▸ Exercise details: Retype the lines below exactly, but only those from the line that has "Screen dimensions: 1064x1140" through the line that has "At what coordinates". Omit every picture.
Top of Supplied records
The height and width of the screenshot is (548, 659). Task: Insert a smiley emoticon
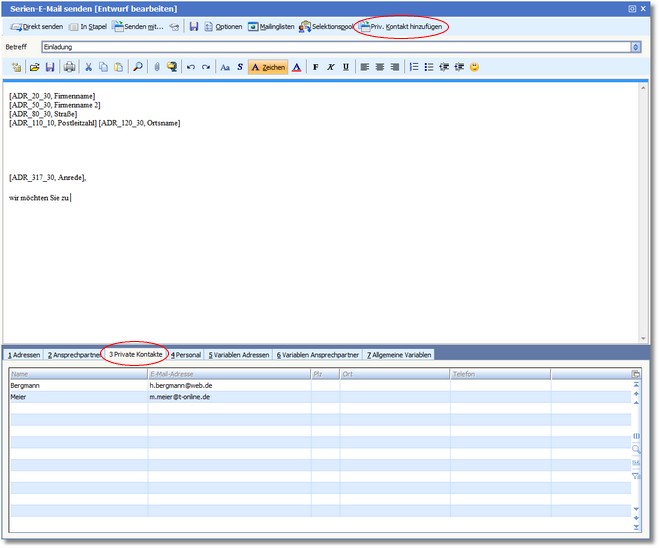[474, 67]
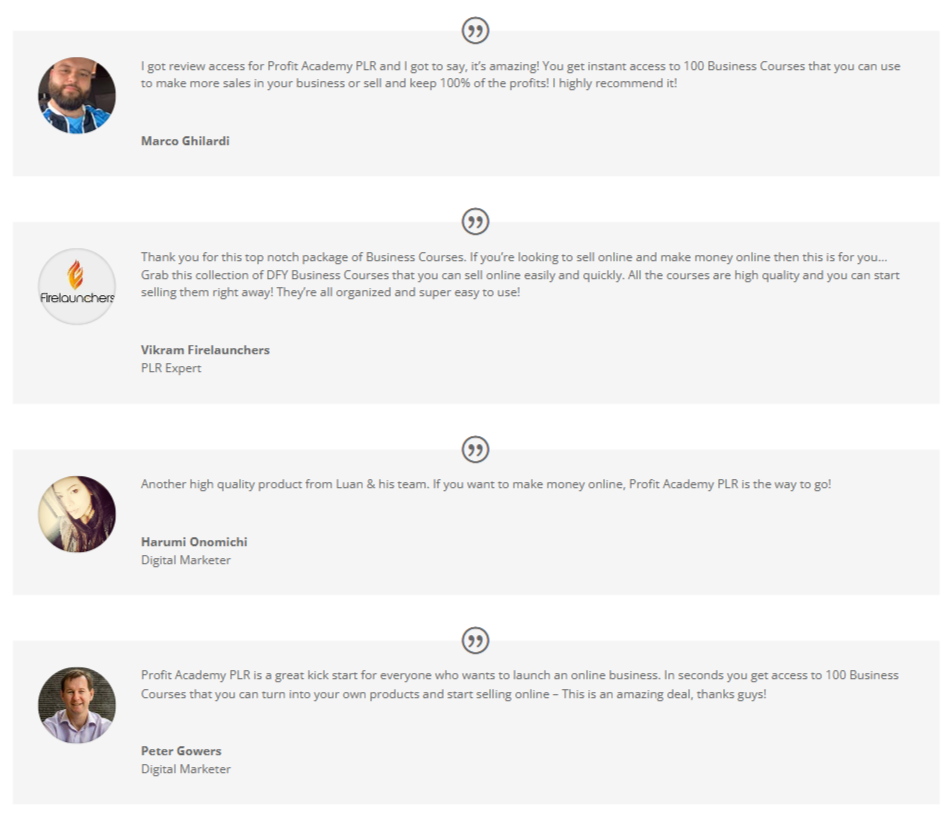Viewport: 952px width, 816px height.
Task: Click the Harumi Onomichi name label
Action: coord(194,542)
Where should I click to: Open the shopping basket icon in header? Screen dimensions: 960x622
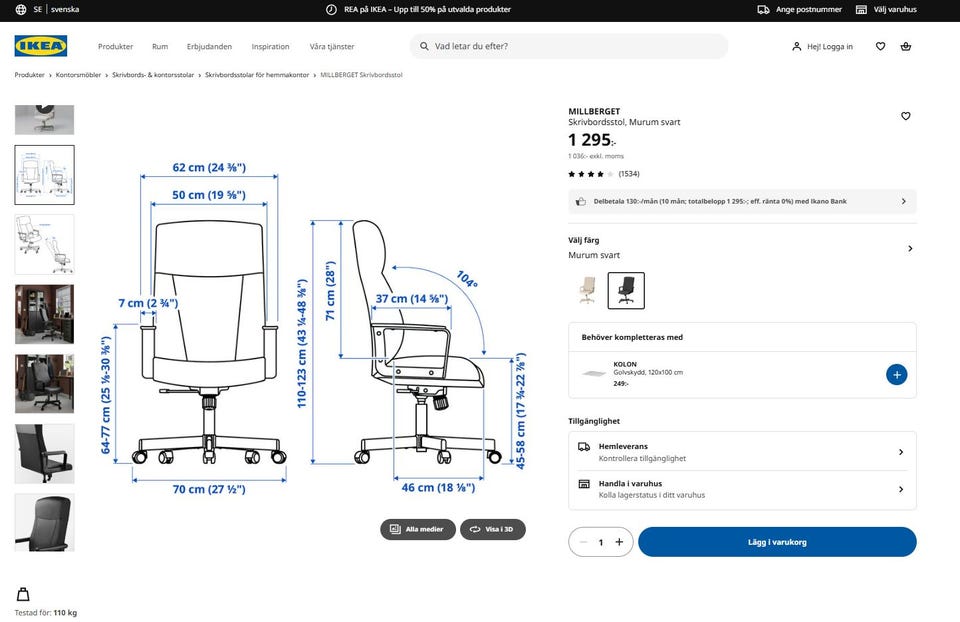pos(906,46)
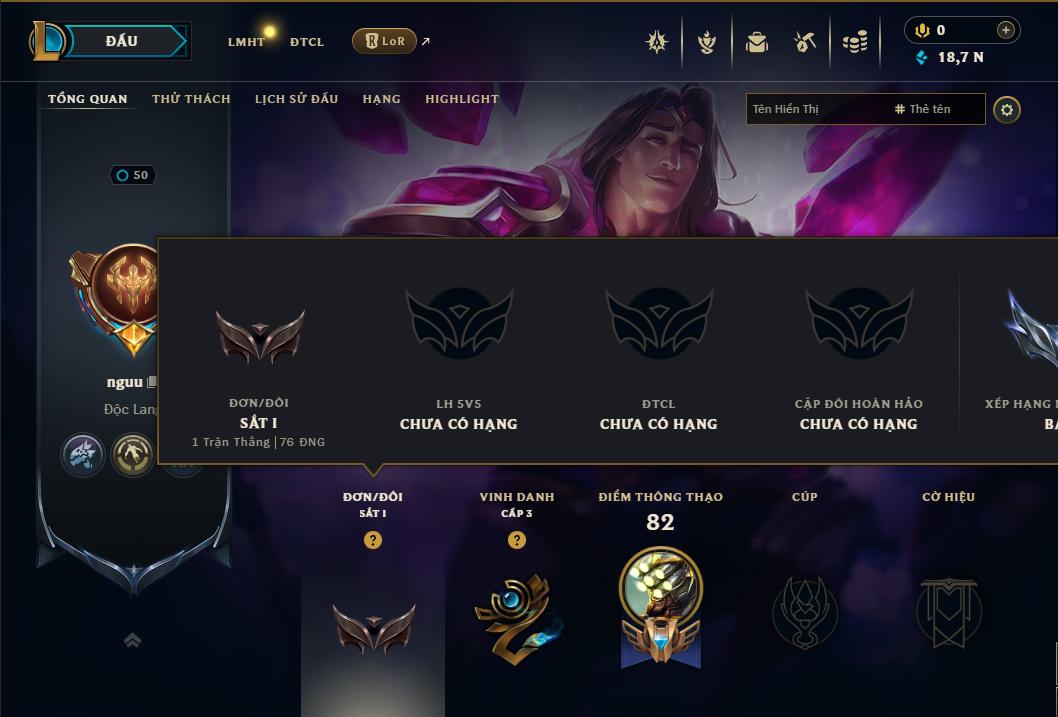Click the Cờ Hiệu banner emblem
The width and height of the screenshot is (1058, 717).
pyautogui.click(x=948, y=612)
Bottom of Supplied records
Top of Supplied records
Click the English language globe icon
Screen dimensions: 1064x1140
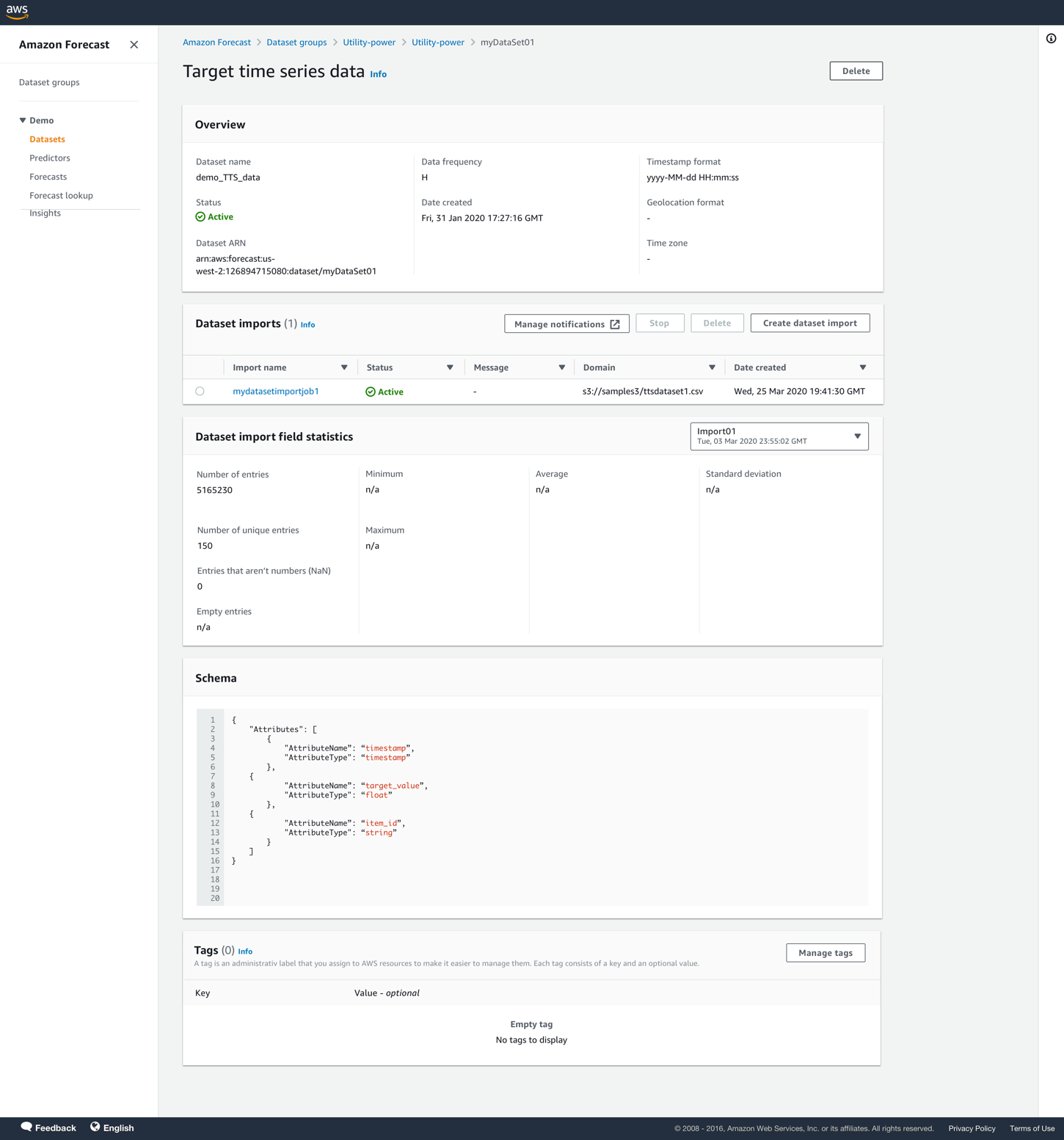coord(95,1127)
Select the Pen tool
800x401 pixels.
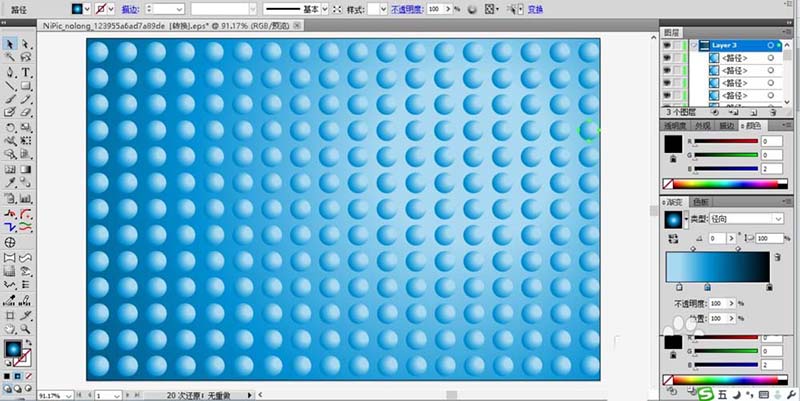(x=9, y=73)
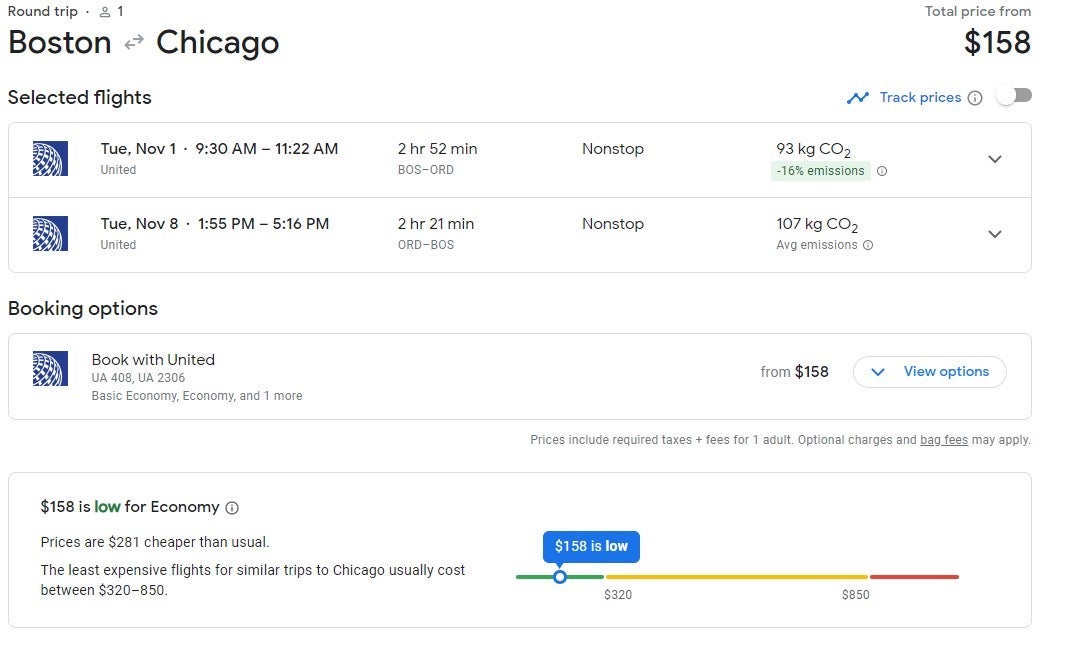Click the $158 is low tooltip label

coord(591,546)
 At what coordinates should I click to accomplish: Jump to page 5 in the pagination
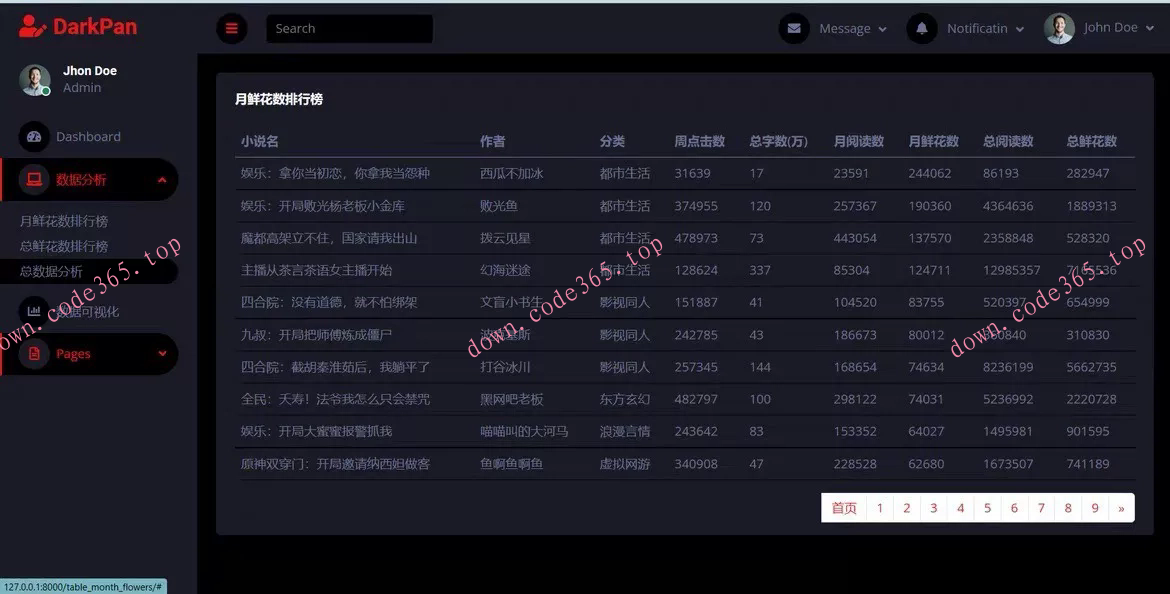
Bottom of Supplied records
▸ Expected answer:
Screen dimensions: 1064x1140
coord(95,1127)
Select the Pen tool
800x401 pixels.
(x=9, y=73)
Click the $158 is low tooltip label

coord(591,546)
 At what coordinates should I click to accomplish: Jump to page 5 in the pagination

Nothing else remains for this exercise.